On the other hand, under Linux 2.0 and earlier, /proc/[pid]/exe is apparently a pointer to the file (in the filesystem) which was executed.

So if you ran the same list of commands on Linux 2.0 or earlier, presumably you would get an error "no such file or directory".

  • Which manpage? linux.die.net/man/5/proc and manpages.ubuntu.com/manpages/utopic/en/man5/proc.5.html say "attempting to open it will open the executable", but doesn't say where it comes from.
    – muru
    Apr 22, 2015 at 14:30
  • 2
    I'm pretty sure the kernel gives you the content of the inodes for the binary, rather than its in-memory copy. The in-memory copy is unlikely to contain all of the sections of the file. The inodes, on the other hand, are reference-counted and won't be overwritten while references exist. The kernel will keep a reference to executing files so it can load additional sections if necessary.
    – Mark
    May 10, 2016 at 16:40

All files in /proc are generated on demand.

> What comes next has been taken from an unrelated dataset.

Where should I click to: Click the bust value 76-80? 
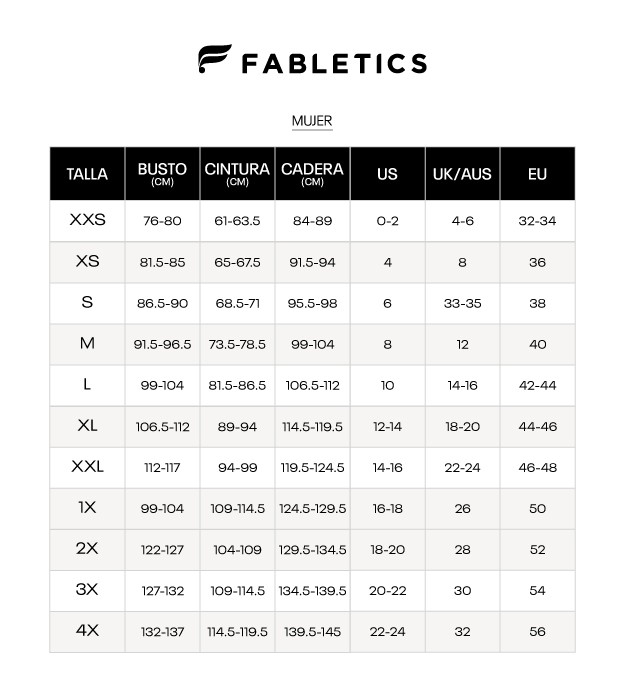(162, 221)
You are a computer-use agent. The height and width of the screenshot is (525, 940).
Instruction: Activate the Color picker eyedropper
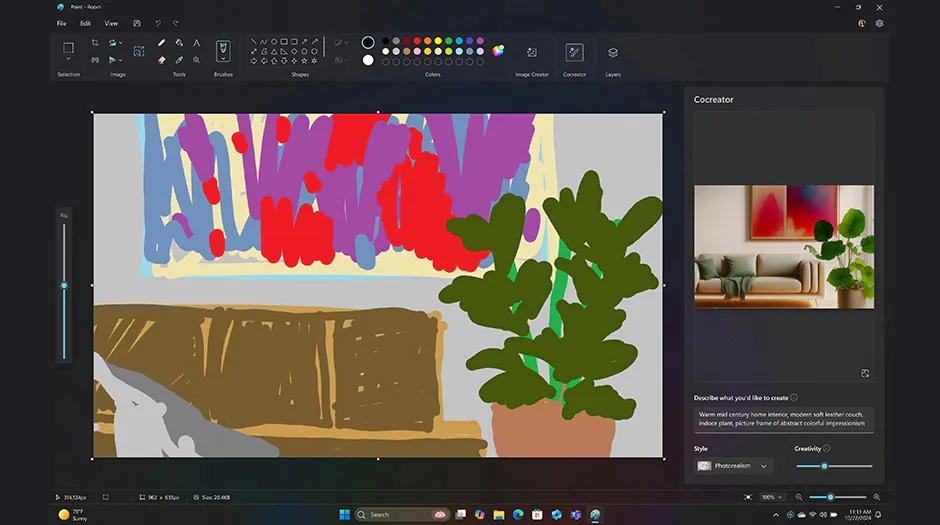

They sometimes behave slightly differently from ordinary files because of that.

For example, many files in /proc appear as regular files with a size of 0 in directory listings. Yet, when you read from them, they aren't empty. The reason is that the content of the file is generated on demand. The content can vary over time and can even depend on the process that opens the file. So there's no way to know the size of the content without opening the file and reading from it.

/proc/<pid>/exe is a reference to an open file description inside the kernel. There's no way to convey an open file description exactly: it's a data structure inside the kernel. So the kernel represents it in an approximate way: as a symbolic link to the file. The kernel remembers the name of the file, and even keeps track of the file if it's renamed thanks to information maintained by the abstract filesystem layer. If the file is deleted, the kernel remembers the last name it knew and appends (deleted) to the name. The string that is returned as the target of the symbolic link is generated on the fly each time a process calls readlink on it. Under the hood, opening /proc/<pid>/exe shortcuts the usual symbolic link resolution and directly opens the file description. The same applies to /proc/<pid>/fd/<number>, /proc/<pid>/cwd, /proc/<pid>/root and other similar links.

Another example of a “magic” symbolic link is /proc/self. It's generated on the fly to point to the /proc/<pid> directory of the process that accesses it.